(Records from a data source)
»»

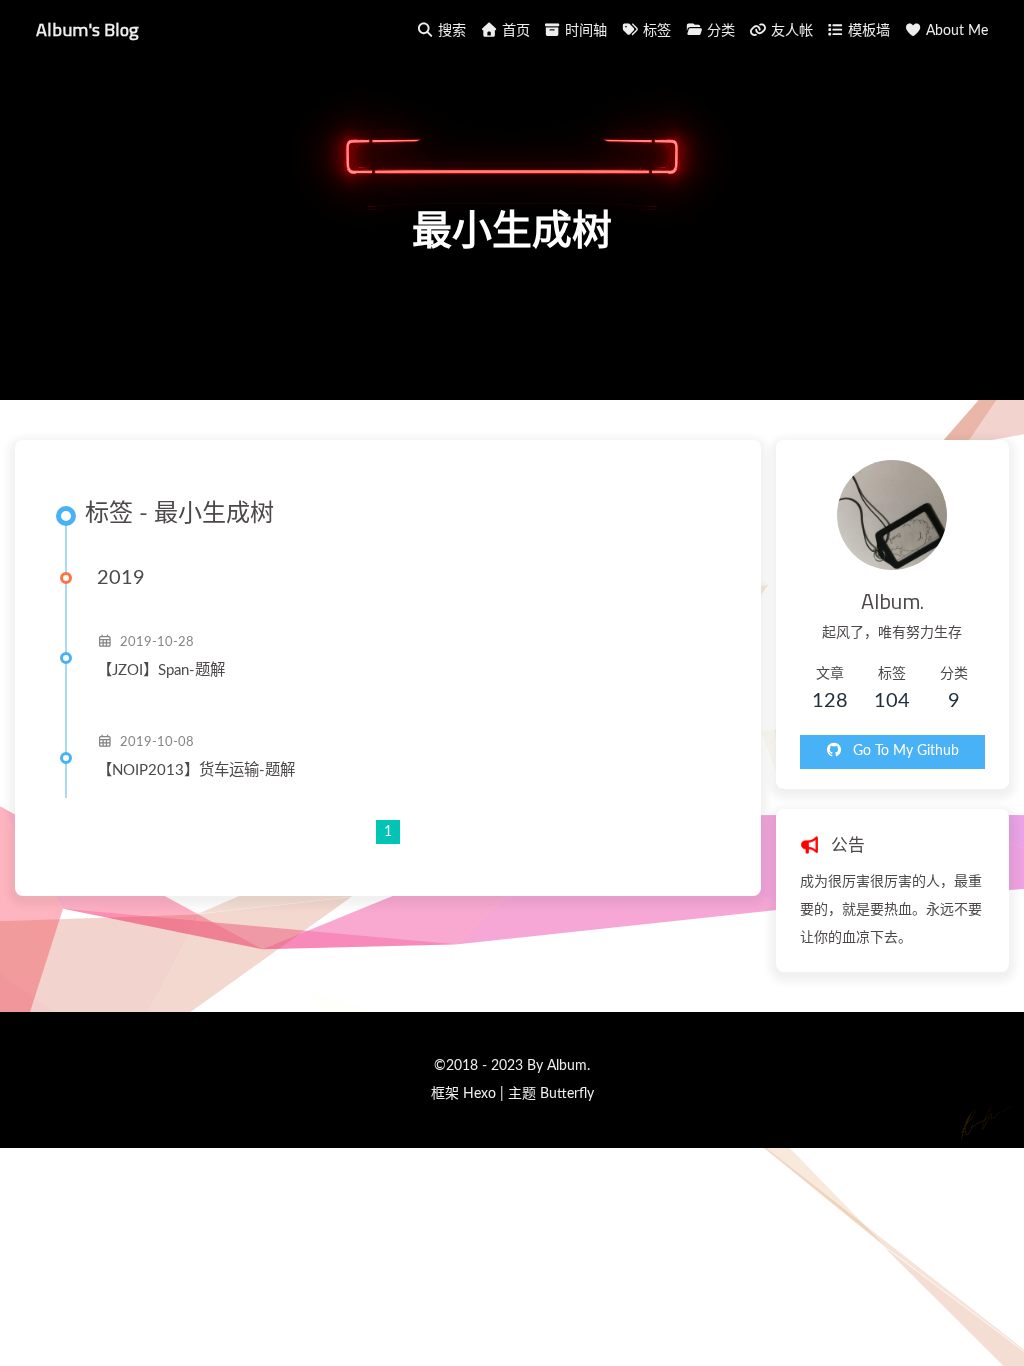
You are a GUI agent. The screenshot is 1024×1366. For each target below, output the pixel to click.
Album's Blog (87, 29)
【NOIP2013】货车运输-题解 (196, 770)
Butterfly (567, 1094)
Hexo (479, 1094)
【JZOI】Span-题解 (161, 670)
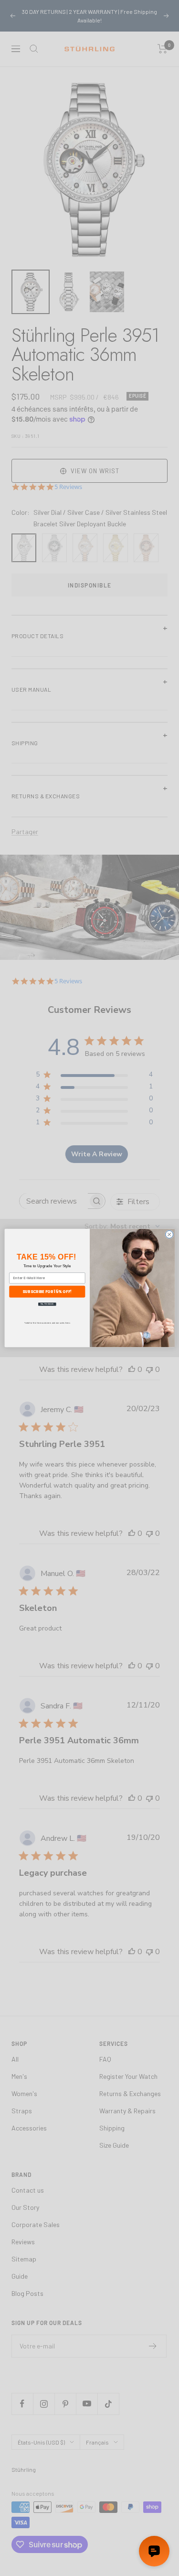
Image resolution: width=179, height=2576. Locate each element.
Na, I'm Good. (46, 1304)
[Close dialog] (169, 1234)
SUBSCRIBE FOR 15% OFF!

««

● WHAT THE EXERCISE ASKS: Write out, exactly as they stand, the line with "Butterfly (567, 1094)" and every line after it through the end of the entries above; omit the pictures.

● RESULT:
Butterfly (567, 1094)
Hexo (479, 1094)
【JZOI】Span-题解 (161, 670)
Image resolution: width=179, height=2576. Locate each element.
Na, I'm Good. (46, 1304)
[Close dialog] (169, 1234)
SUBSCRIBE FOR 15% OFF!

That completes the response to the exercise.